(Items listed in a dataset)
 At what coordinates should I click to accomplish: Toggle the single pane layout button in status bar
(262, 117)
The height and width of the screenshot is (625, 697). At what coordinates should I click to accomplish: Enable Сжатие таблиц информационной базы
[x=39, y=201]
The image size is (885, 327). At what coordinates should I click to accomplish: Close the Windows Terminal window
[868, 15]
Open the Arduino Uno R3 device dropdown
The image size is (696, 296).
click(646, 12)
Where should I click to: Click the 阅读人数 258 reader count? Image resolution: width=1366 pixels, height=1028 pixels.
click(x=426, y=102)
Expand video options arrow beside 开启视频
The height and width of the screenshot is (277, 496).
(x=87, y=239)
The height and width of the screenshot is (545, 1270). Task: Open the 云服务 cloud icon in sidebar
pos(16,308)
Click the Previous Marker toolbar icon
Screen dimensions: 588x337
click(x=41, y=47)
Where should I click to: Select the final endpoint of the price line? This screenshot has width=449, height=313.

*Problem*. Copy all of the material above word for word, keeping every line in its original order.

*Final result*.
 At what coordinates should I click to accomplish: Toggle the single pane layout button in status bar
(262, 117)
The height and width of the screenshot is (625, 697). At what coordinates should I click to accomplish: Enable Сжатие таблиц информационной базы
[x=39, y=201]
The image size is (885, 327). At what coordinates should I click to accomplish: Close the Windows Terminal window
[868, 15]
Open the Arduino Uno R3 device dropdown
The image size is (696, 296).
click(646, 12)
Where should I click to: Click the 阅读人数 258 reader count? Image resolution: width=1366 pixels, height=1028 pixels.
click(x=426, y=102)
Expand video options arrow beside 开启视频
The height and width of the screenshot is (277, 496).
(x=87, y=239)
The height and width of the screenshot is (545, 1270). Task: Open the 云服务 cloud icon in sidebar
pos(16,308)
Click the Previous Marker toolbar icon
Screen dimensions: 588x337
click(x=41, y=47)
Where should I click to: Select the final endpoint of the price line? This screenshot has width=449, height=313.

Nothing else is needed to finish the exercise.